I’ve done a hyperparameter search and found that shallower models are drastically easier to optimize. The thing with orderless NADE is that the random masking of the input adds a lot of noise to the optimization process, and as a result it is practically impossible to overfit anything.
I’m also exploring the use of discrete Earth Mover’s Distance as the loss instead of the hopelessly categorical cross-entropy. Optimization is much smoother with EMD, and I can imagine the gradient points toward more reasonable regions of hyperparameter space. I’m running a new hyperparameter search with three different losses – cross entropy and two variants of EMD with L1 and L2 distance – in order to qualitatively compare the models they produce.
I’ve messed with residual and dilated convolutions but no particular luck. Dilated convolutions seem like a good fit though in order to bridge the 32x32 gap with fewer layers. The whole thing runs about 3x as fast with dilated convolutions, all else equal.
Below are some samples from a shallow EMD L1 model. First, Gibbs samples:
I was also interested to see how ancestral samples look.

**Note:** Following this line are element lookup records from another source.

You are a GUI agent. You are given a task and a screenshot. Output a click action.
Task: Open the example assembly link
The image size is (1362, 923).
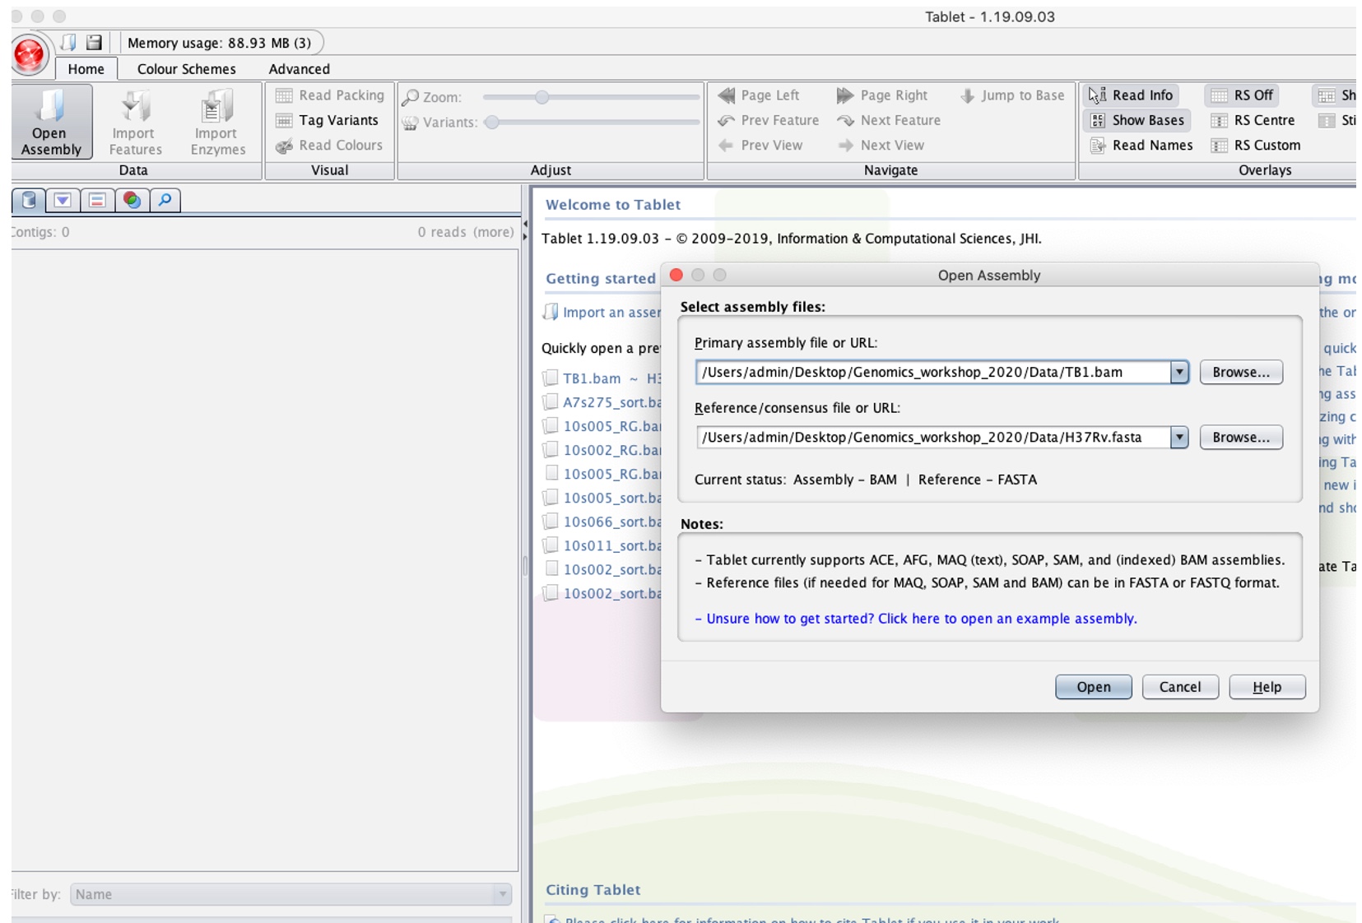pyautogui.click(x=920, y=619)
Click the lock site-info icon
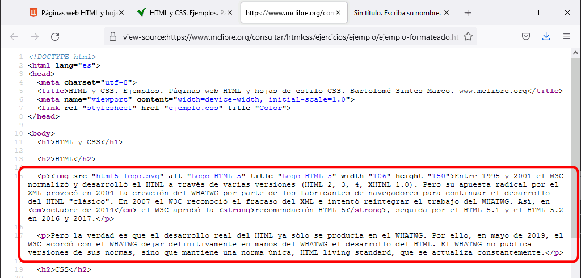Image resolution: width=581 pixels, height=278 pixels. pos(113,36)
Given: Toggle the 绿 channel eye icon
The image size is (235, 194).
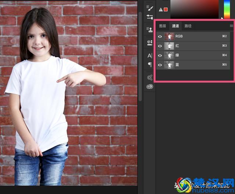Looking at the screenshot, I should point(160,56).
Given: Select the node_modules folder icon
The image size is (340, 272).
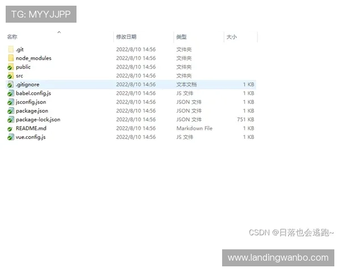Looking at the screenshot, I should (x=10, y=58).
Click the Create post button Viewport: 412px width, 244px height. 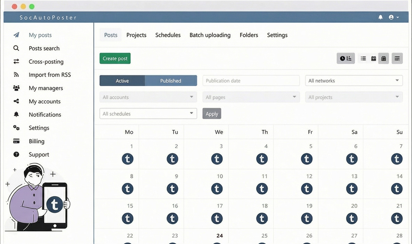(115, 58)
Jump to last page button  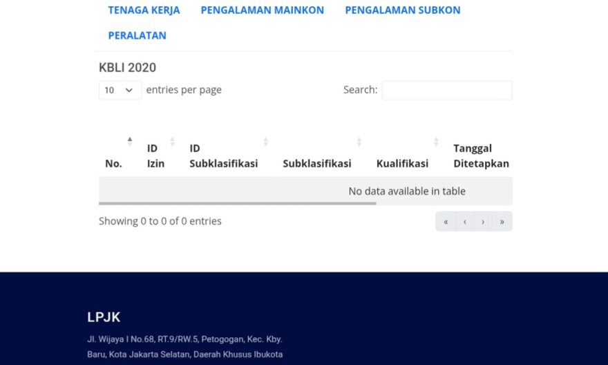[x=502, y=222]
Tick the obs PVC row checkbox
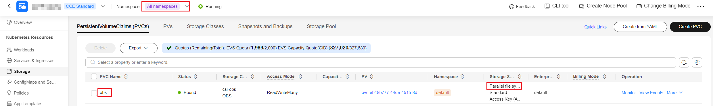The height and width of the screenshot is (106, 713). [x=94, y=93]
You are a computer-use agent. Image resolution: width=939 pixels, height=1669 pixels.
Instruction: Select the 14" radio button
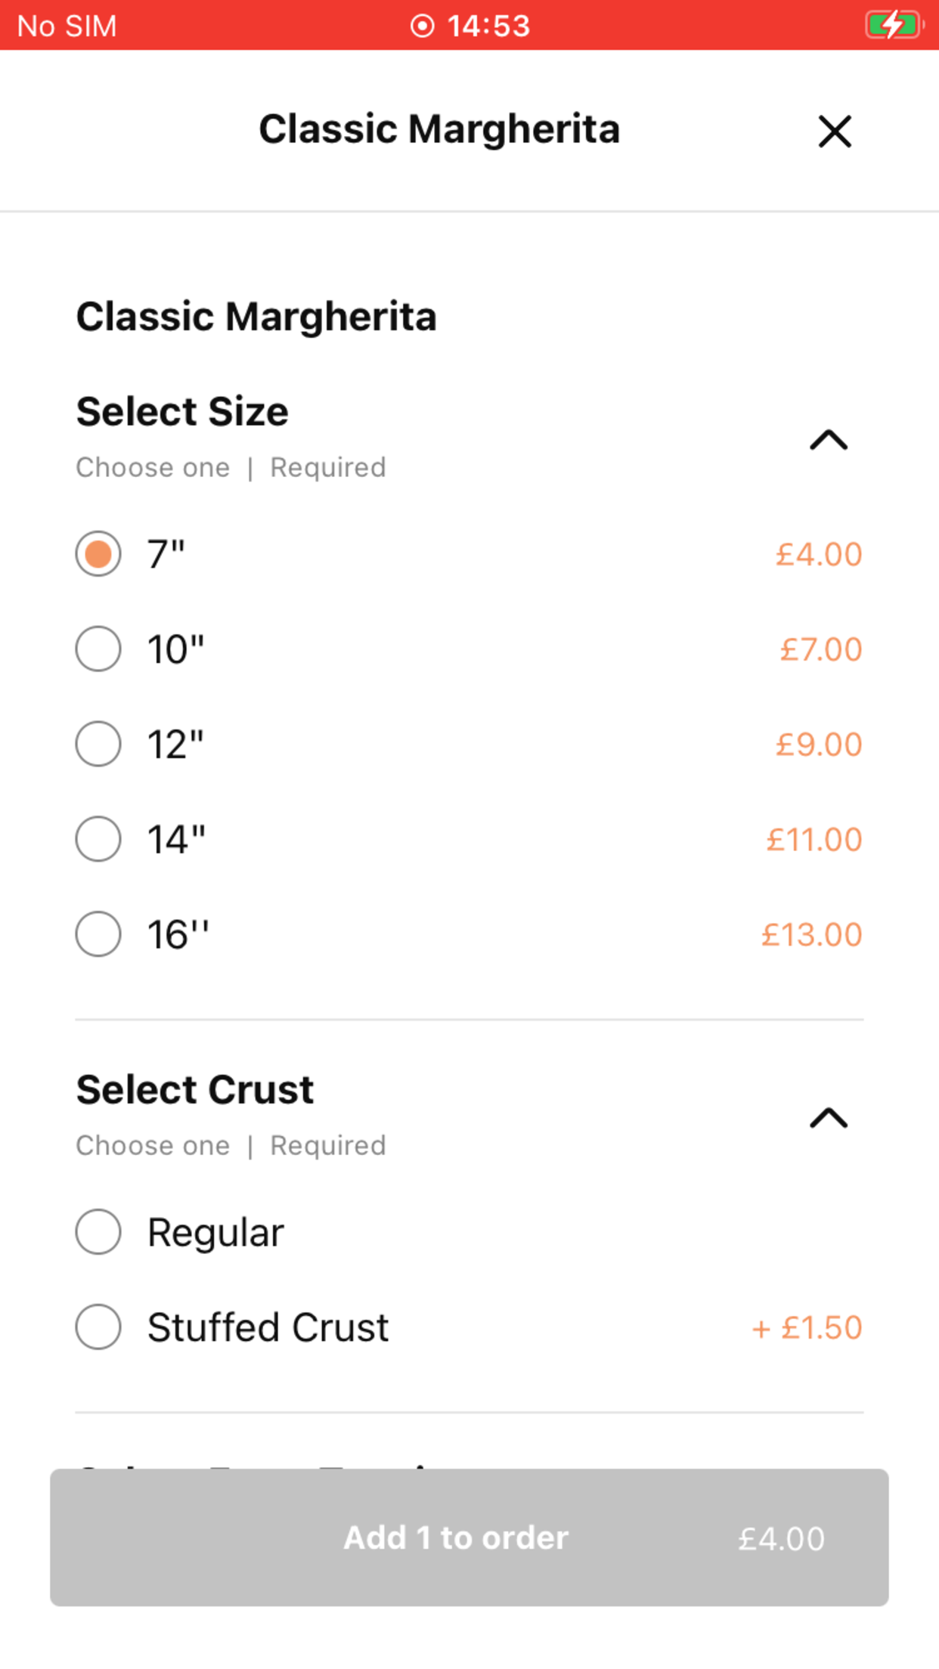pos(98,839)
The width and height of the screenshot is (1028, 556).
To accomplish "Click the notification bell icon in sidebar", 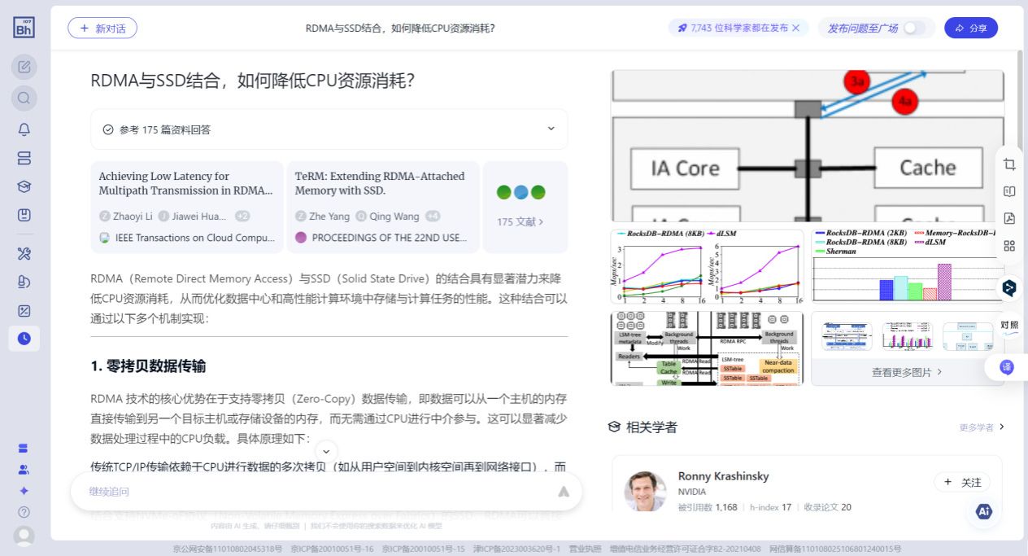I will (24, 129).
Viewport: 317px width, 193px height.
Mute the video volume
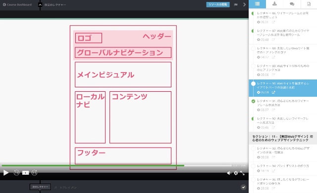click(x=229, y=173)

For ancestral sampling, one has to choose an ordering according to which to sample. I tried three cases: orderless (random) ordering, greedy ordering (sample the variable with the lowest entropy first), antigreedy ordering (sample the variable with the highest entropy first).
Antigreedy ordering seems like a strange thing to do, but in our music work we found that this ordering got dramatically better log likelihood scores when evaluating validation data points. I had a hunch this is an artifact of teacher-forcing, where after making its prediction the model would get to see the ground truth for that variable; of course you want to get the ground truth of the things you’re most uncertain about. However I was never sure whether it would also help during generation.
Orderless:
Greedy:
Antigreedy:
Interestingly, the greedy ordering does not work outward-in as much as I expected it to. Also antigreedy seems to be the only strategy here that succeeds at generating some structure. I believe the overall failure to do this is due to the model learning only very local relationships. At training time, I draw fully random masks and so there are always some nearby unmasked pixels for the model to depend on. I will experiment with training with large contiguous masks instead.